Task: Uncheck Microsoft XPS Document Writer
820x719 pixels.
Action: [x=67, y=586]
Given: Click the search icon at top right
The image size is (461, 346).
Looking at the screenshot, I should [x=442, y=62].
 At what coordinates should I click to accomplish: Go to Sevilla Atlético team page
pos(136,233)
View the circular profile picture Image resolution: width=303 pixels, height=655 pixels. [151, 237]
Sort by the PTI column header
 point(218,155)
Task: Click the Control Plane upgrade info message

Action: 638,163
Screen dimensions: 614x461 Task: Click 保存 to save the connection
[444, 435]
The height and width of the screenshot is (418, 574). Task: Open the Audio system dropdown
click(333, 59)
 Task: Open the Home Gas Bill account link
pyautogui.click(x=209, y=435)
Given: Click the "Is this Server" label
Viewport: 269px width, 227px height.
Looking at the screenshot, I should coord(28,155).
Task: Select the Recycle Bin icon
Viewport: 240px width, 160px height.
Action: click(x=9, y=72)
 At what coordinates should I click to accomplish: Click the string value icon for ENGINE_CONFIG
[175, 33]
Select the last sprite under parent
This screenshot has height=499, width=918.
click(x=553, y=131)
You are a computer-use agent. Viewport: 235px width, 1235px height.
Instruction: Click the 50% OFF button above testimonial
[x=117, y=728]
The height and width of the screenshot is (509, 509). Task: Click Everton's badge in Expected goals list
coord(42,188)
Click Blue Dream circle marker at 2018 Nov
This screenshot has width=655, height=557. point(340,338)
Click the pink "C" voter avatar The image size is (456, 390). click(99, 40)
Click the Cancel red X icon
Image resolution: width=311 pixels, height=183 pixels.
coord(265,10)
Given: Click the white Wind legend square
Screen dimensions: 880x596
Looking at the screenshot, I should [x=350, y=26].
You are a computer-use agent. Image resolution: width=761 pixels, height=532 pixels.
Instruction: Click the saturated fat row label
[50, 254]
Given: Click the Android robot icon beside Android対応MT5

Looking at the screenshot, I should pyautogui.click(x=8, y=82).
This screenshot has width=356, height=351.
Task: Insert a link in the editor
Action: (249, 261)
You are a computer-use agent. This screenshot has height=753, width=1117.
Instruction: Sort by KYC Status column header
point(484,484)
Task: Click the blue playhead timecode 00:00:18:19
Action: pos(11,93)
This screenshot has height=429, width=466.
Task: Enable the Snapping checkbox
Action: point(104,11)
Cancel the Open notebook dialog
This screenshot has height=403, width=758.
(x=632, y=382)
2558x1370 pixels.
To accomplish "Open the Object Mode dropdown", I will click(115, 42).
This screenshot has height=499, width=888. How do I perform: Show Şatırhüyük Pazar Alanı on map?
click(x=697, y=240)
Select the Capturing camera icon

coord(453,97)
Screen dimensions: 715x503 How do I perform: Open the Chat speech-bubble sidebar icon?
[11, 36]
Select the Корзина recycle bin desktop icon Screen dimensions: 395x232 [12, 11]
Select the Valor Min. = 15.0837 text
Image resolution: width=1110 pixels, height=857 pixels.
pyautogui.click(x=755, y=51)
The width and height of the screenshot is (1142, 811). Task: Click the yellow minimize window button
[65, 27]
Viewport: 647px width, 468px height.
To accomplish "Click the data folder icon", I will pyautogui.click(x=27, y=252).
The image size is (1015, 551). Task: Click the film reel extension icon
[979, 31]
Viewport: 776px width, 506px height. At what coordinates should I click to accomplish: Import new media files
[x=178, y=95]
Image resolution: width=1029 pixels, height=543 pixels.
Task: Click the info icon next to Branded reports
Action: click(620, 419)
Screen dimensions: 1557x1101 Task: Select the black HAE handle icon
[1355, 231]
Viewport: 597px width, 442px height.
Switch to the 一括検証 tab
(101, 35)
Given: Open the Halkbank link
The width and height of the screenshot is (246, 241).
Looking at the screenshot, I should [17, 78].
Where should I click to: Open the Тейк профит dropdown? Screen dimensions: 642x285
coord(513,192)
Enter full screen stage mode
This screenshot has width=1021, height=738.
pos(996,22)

*Prompt:*
Would you write out all the records exactly as they read?

*The completed task:*
Task: Uncheck Microsoft XPS Document Writer
820x719 pixels.
Action: [x=67, y=586]
Given: Click the search icon at top right
The image size is (461, 346).
Looking at the screenshot, I should [x=442, y=62].
 At what coordinates should I click to accomplish: Go to Sevilla Atlético team page
pos(136,233)
View the circular profile picture Image resolution: width=303 pixels, height=655 pixels. [151, 237]
Sort by the PTI column header
 point(218,155)
Task: Click the Control Plane upgrade info message

Action: 638,163
Screen dimensions: 614x461 Task: Click 保存 to save the connection
[444, 435]
The height and width of the screenshot is (418, 574). Task: Open the Audio system dropdown
click(333, 59)
 Task: Open the Home Gas Bill account link
pyautogui.click(x=209, y=435)
Given: Click the "Is this Server" label
Viewport: 269px width, 227px height.
Looking at the screenshot, I should coord(28,155).
Task: Select the Recycle Bin icon
Viewport: 240px width, 160px height.
Action: click(x=9, y=72)
 At what coordinates should I click to accomplish: Click the string value icon for ENGINE_CONFIG
[175, 33]
Select the last sprite under parent
This screenshot has height=499, width=918.
click(x=553, y=131)
You are a computer-use agent. Viewport: 235px width, 1235px height.
Instruction: Click the 50% OFF button above testimonial
[x=117, y=728]
The height and width of the screenshot is (509, 509). Task: Click Everton's badge in Expected goals list
coord(42,188)
Click Blue Dream circle marker at 2018 Nov
This screenshot has width=655, height=557. point(340,338)
Click the pink "C" voter avatar The image size is (456, 390). click(99, 40)
Click the Cancel red X icon
Image resolution: width=311 pixels, height=183 pixels.
coord(265,10)
Given: Click the white Wind legend square
Screen dimensions: 880x596
Looking at the screenshot, I should [x=350, y=26].
You are a computer-use agent. Image resolution: width=761 pixels, height=532 pixels.
Instruction: Click the saturated fat row label
[50, 254]
Given: Click the Android robot icon beside Android対応MT5

Looking at the screenshot, I should pyautogui.click(x=8, y=82).
This screenshot has width=356, height=351.
Task: Insert a link in the editor
Action: (249, 261)
You are a computer-use agent. This screenshot has height=753, width=1117.
Instruction: Sort by KYC Status column header
point(484,484)
Task: Click the blue playhead timecode 00:00:18:19
Action: pos(11,93)
This screenshot has height=429, width=466.
Task: Enable the Snapping checkbox
Action: point(104,11)
Cancel the Open notebook dialog
This screenshot has height=403, width=758.
(x=632, y=382)
2558x1370 pixels.
To accomplish "Open the Object Mode dropdown", I will click(115, 42).
This screenshot has height=499, width=888. How do I perform: Show Şatırhüyük Pazar Alanı on map?
click(x=697, y=240)
Select the Capturing camera icon

coord(453,97)
Screen dimensions: 715x503 How do I perform: Open the Chat speech-bubble sidebar icon?
[11, 36]
Select the Корзина recycle bin desktop icon Screen dimensions: 395x232 [12, 11]
Select the Valor Min. = 15.0837 text
Image resolution: width=1110 pixels, height=857 pixels.
pyautogui.click(x=755, y=51)
The width and height of the screenshot is (1142, 811). Task: Click the yellow minimize window button
[65, 27]
Viewport: 647px width, 468px height.
To accomplish "Click the data folder icon", I will pyautogui.click(x=27, y=252).
The image size is (1015, 551). Task: Click the film reel extension icon
[979, 31]
Viewport: 776px width, 506px height. At what coordinates should I click to accomplish: Import new media files
[x=178, y=95]
Image resolution: width=1029 pixels, height=543 pixels.
Task: Click the info icon next to Branded reports
Action: click(620, 419)
Screen dimensions: 1557x1101 Task: Select the black HAE handle icon
[1355, 231]
Viewport: 597px width, 442px height.
Switch to the 一括検証 tab
(101, 35)
Given: Open the Halkbank link
The width and height of the screenshot is (246, 241).
Looking at the screenshot, I should [17, 78].
Where should I click to: Open the Тейк профит dropdown? Screen dimensions: 642x285
coord(513,192)
Enter full screen stage mode
This screenshot has width=1021, height=738.
pos(996,22)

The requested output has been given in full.